В отличие от пепперштейновской “археологии будущего”, картины его отца ни на какую смысловую и стилистическую перекличку с окружающими их копиями из флорентийских Capelle Medicee не претендуют. Пивоваров – вообще не про скульптуру, даром что пять лет обучался ей в училище. Просто в 29-м зале Пушкинского музея, между слепками надгробий Микеланджело, нашлось достаточно свободного места, чтобы поставить стенд длиной во весь зал и развесить восемь больших картин. Перекликаться они должны с большой ретроспективой семейства Кранахов, где выставили разом и Лукаса Старшего, и Младшего, и Третьего, и всю их сто с лишним лет просуществовавшую bottega из европейских собраний.[158]
Действительно, картины Пивоварова перекликаются с Кранахами в полный рост.

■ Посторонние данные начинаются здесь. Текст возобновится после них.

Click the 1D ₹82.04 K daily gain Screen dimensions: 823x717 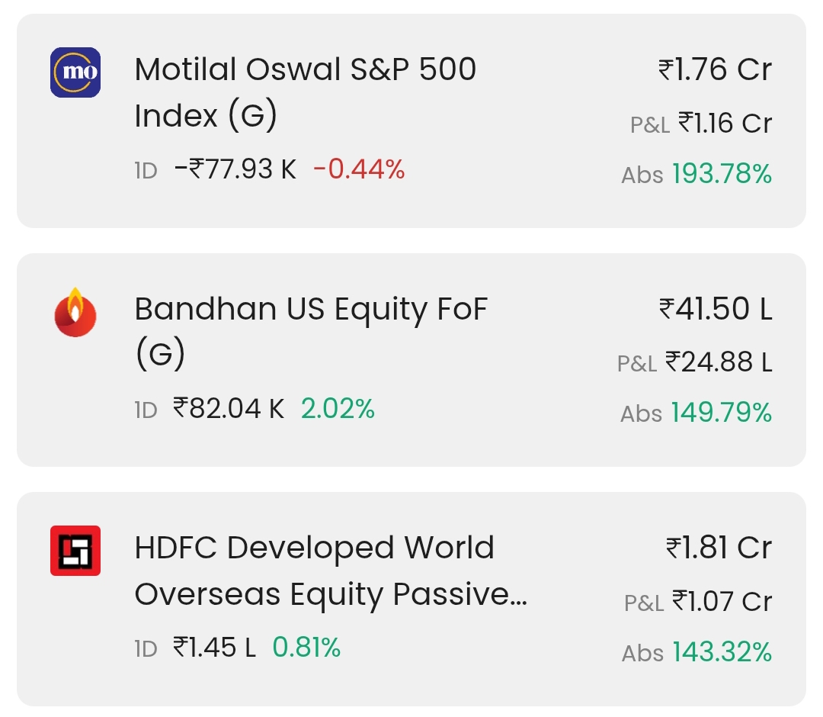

Трудно назвать другого московского художника любой эпохи, которому было бы до такой степени органично и естественно беседовать со зрителем на языке европейского кватроченто-чинквеченто, как Пивоварову. Он там никому не подражает, не копирует и даже не цитирует: в его представлении, цитировать можно то, что умерло, а это искусство – живо (тут важно понимать, что будущий чех Пивоваров соотносился с Босхом за 20 лет до того, как бывший словак Уорхол взялся деконструировать боттичелиеву Венеру). Он не пытается разъять музыку Высокого Возрождения как труп: он просто живёт всю свою жизнь в той эстетике, как рыба в воде, для него это совершенно живой и актуальный язык.